### Description of the task
Print only the lines below from the one with "Where should I" to the one with "Task: Click the Close database icon", both included, exactly as they stand. Leave pictures out.

### Data records

>>>>>

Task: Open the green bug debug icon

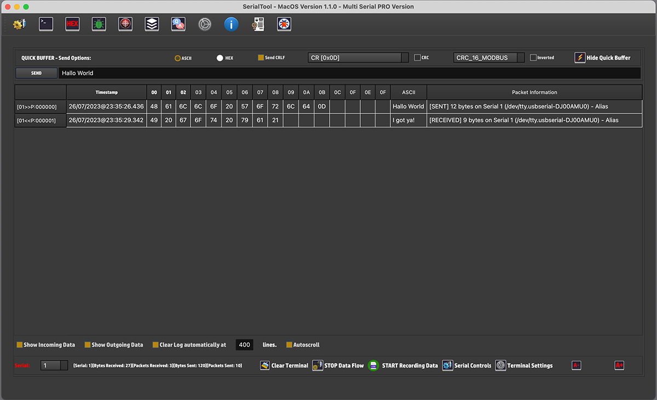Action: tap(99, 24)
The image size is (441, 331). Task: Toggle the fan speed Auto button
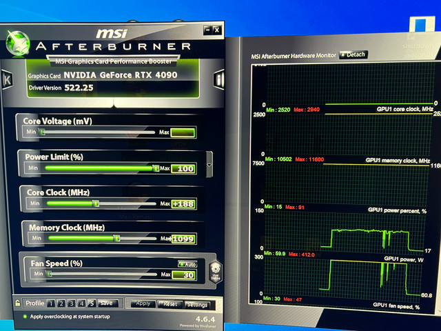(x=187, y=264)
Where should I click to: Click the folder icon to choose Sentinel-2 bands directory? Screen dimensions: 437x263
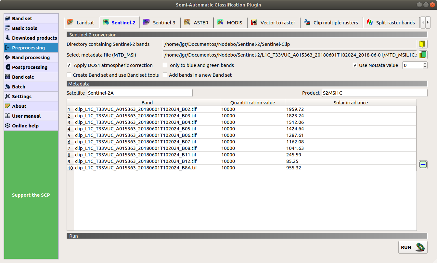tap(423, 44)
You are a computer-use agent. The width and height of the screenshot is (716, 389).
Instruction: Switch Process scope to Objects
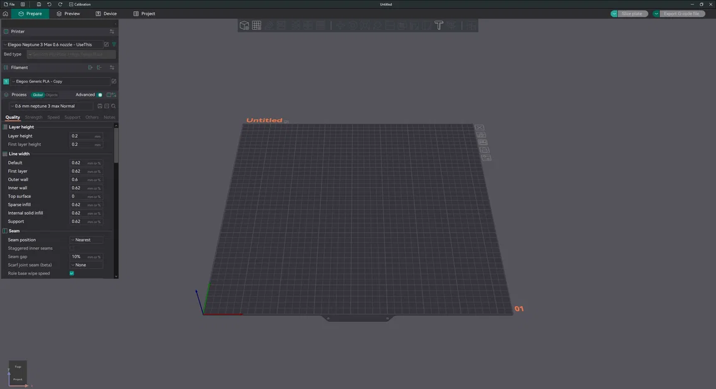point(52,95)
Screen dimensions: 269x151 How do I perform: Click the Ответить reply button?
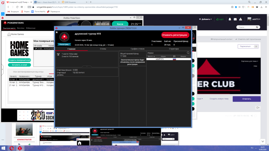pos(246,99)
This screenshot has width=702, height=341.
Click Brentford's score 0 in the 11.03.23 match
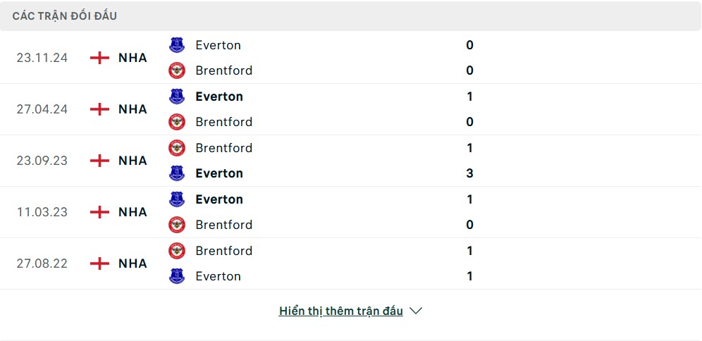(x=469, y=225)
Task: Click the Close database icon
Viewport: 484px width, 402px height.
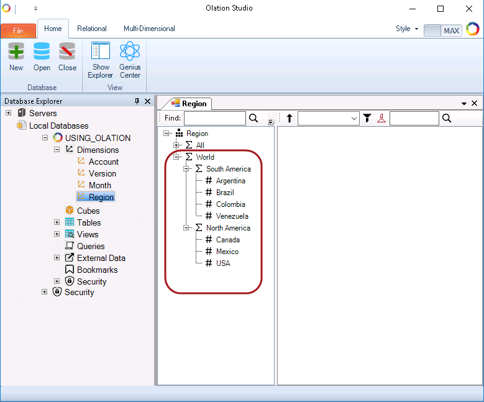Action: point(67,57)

<<<<<
>>>>>

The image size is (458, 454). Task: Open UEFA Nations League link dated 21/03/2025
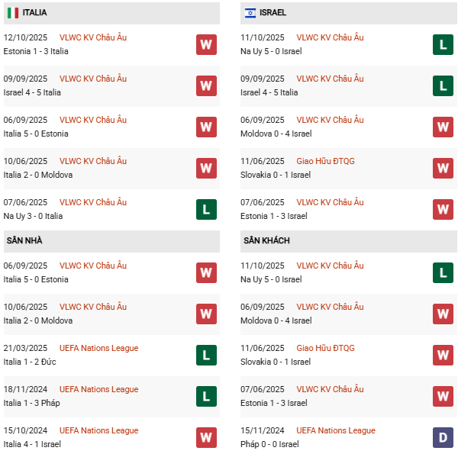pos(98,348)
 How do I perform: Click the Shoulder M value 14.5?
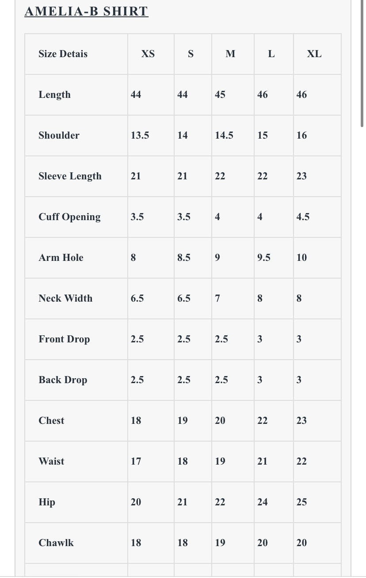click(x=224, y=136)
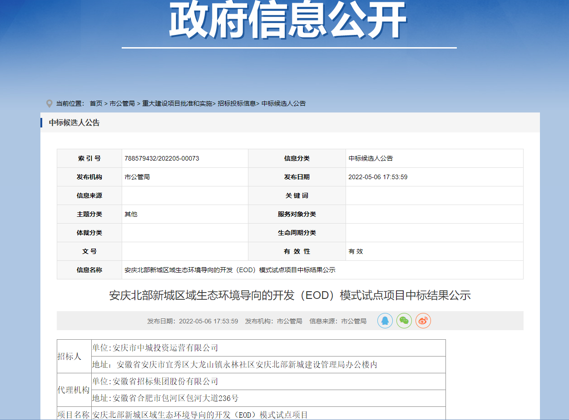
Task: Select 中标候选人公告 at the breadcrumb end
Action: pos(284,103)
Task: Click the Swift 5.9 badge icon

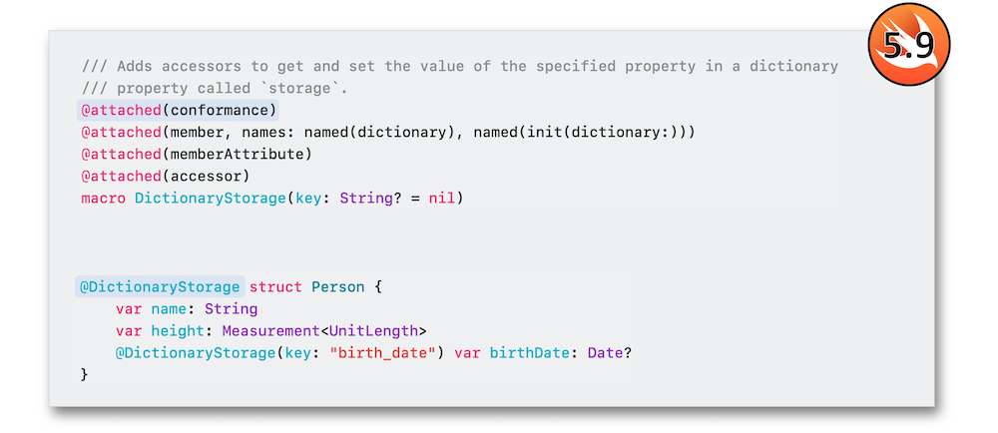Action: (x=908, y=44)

<<<<<

### Answer area
Where should I click to: Click the folder icon to choose Sentinel-2 bands directory? Screen dimensions: 437x263
tap(423, 44)
You are a computer-use agent. The width and height of the screenshot is (716, 389).
Instruction: Switch Process scope to Objects
point(52,95)
Screen dimensions: 269x151 How do I perform: Click the Ответить reply button?
pos(246,99)
This screenshot has width=702, height=341.
Click Brentford's score 0 in the 11.03.23 match
(x=469, y=225)
Task: Click the Close database icon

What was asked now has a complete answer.